GET THE SOAP OUT YOUR MOUTH, AND SUPPORT THE REAL WORLD, AND NOT THE GLOOM.

blaker23
09-26-2005, 11:34 AM
The Bush era will be remembered as a time of crisis. Too bad that, in a pinch, the president is such a COWARD.

The president’s brand of nuttiness was first glimpsed on September 11 and then crystallized to a fine focus with hurricane Katrina. Bush was entering the fifth and final week of his marathon summer vacation when forecasters predicted the storm would hit New Orleans dead-on as a category five hurricane. The president declared a state of emergency for Louisiana, but then callously continued his vacation, booking trips to Arizona and California even as the storm pummeled New Orleans, trapping tens of thousands of residents without food or water. It wasn’t until Wednesday, August 31—two and a half days after Katrina struck—that Bush finally cut his vacation short by two days and returned to Washington. By that point, New Orleans had already been lost.
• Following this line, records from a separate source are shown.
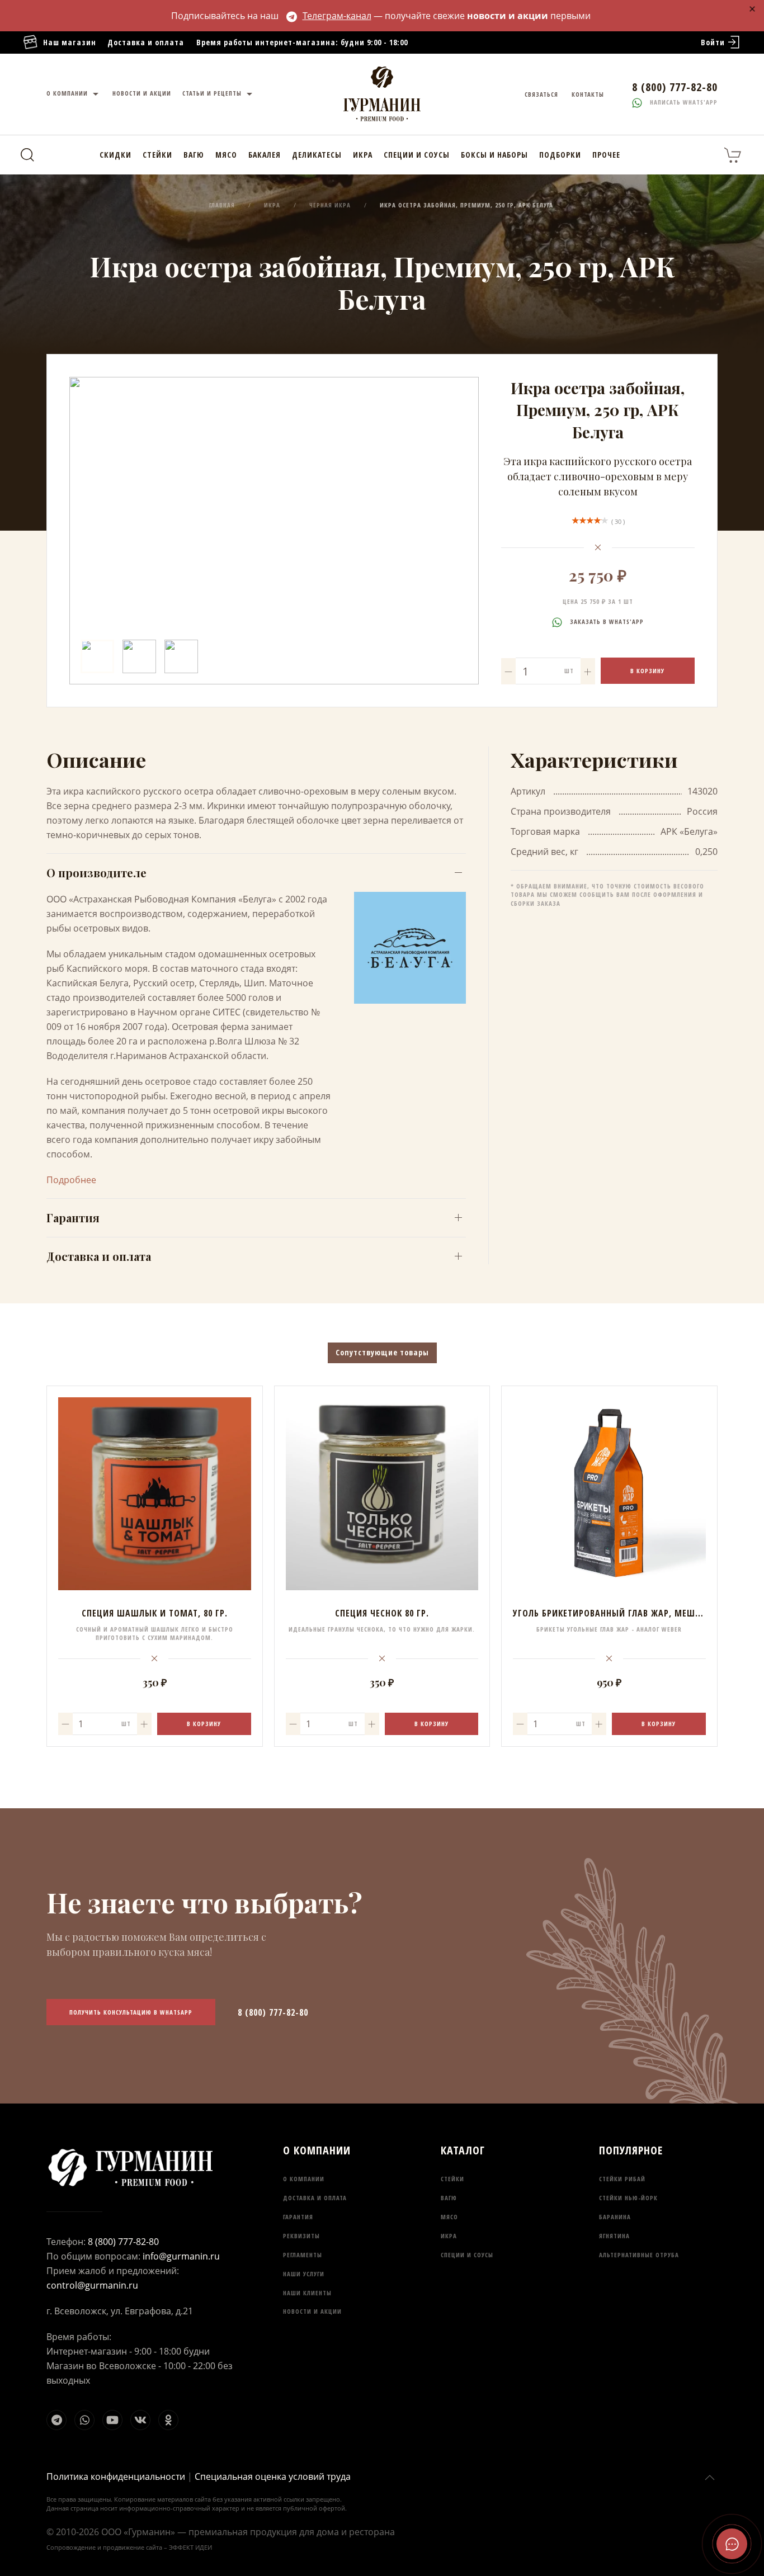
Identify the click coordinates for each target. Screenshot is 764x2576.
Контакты (588, 94)
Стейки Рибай (622, 2179)
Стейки (157, 154)
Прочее (606, 154)
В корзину (647, 671)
During times of national crisis the White House’s motto seems to be: When the going gets tough, the president hides. On September 11, 2001, the president was missing in action for most of the day after the planes struck the World Trade Center and Pentagon, prompting ABC News’s Peter Jennings to inquire where the hell he was: “I don’t mean to say this in melodramatic terms,” Jennings told his audience at 12:30 p.m. eastern time. “Where is the president of the United States?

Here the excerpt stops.